I am on a cleanse. It’s for health reasons. This is a more drastic cleanse than I’ve been on in years, in that you don’t eat even one shred of food. You drink lemon juice, water, maple syrup and cayenne, but you don’t eat. I’m on day 3 of a 10-day journey.

I just popped a gluten free bagel into the toaster for Joseph. When it popped up, I stopped and inhaled deeply the scent of bagel — which, even being gluten free, smelled good to me in my current condition. Still, while I enjoyed the scent, it didn’t clutch at my heart, or even at my stomach. I was happy to butter it and hand it over to Joseph, free of attachment.

Why? Because I’m at choice.

I choose to be on this cleanse. It is making me feel better. Therefore, I intentionally shut off the part of my mind that desires food. It amazes me that this can happen.
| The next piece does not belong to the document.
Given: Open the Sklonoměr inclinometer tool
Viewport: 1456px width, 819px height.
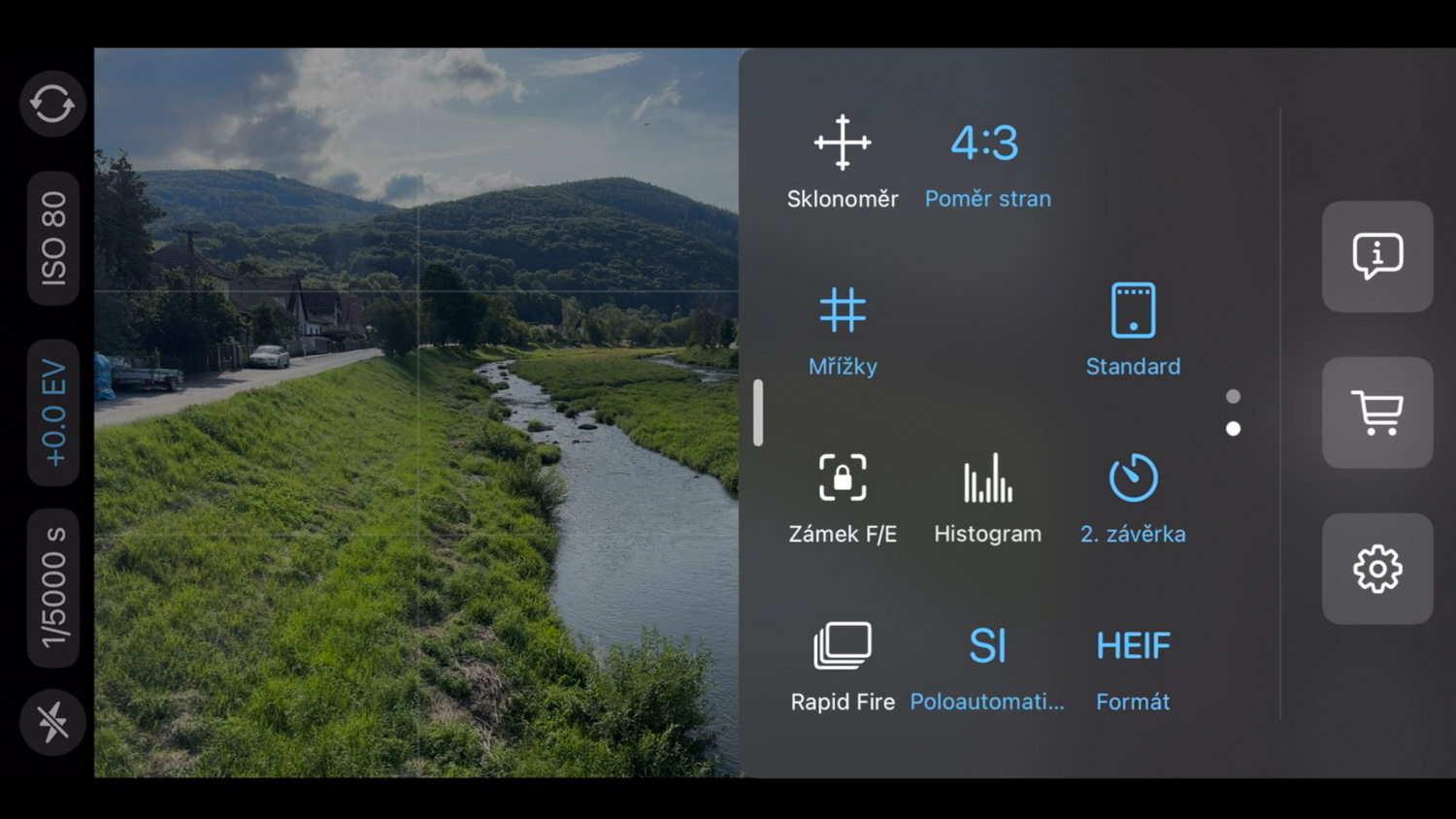Looking at the screenshot, I should 842,162.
Being at choice is empowering. There’s no resistance or struggle, because one is actively making the choice. It gets the energy going in a positive, upward direction. Grace can happen when one is at choice.

So, I ask myself, where in my life am I most not at choice? In other words, where am I most disempowered? Where is the most resistance and struggle?

Ohhh, I immediately know the answer: In my relationship with autism. With Joseph, and the fact that he has autism.

Why do I bother struggling with reality, I wonder. Resistance is, well and truly, futile.

Byron Katie’s work comes to mind. She says if she ever gets a thought that might be stressful, she questions it very specifically. I’m applying her questions to this predicament:

Joseph should not have autism. Is it true?

Yes, it’s true! No one should have this debilitating disorder! No one should have to be the parent of a kid with this disorder!

Joseph should not have autism. Can I be absolutely sure that this is true?

Oh crap, I can’t know for sure that it’s true. Maybe, in a cosmic perspective, he should have autism.

Joseph should not have autism. How do I react when I believe that thought?

Massive inner turmoil. Cramping in my stomach. A tight heart.

Who would I be without that thought?

More peaceful. Accepting. Open.

Then we turnaround the “Joseph should not have autism” statement.

Maybe Joseph should have autism? No, I mean, maybe he should have autism. No, not maybe. Here we go:

Joseph should have autism.

How do I know? Because he does!

Ok, this is not sitting perfectly with me, but I’m going to work on it. I don’t want to look at sensitive, impressionable Joseph with all these negative judgments floating around my aura. I want to look at him with unconditional acceptance.

I want to be at choice with autism.

One of my favorite Byron Katie quotes is, If you fight with reality, you always lose. She interchanges the word reality with God. The way I see it, resisting reality is resisting, and shutting out, God. Being at choice, on the other hand, opens up the door between me and God. Therefore I am choosing my son to be exactly the way he is. When I do this, I can feel my heart open and the grace pouring through.

This is a choice I plan to consciously make every day, or every time I need to, until it becomes such a habit that I don’t need to think about it anymore.

When I look at Joseph I’m going to think, I choose you.

When something is really great, Australians say, “CHOOOOIIIICCCCE.”  Now I see why.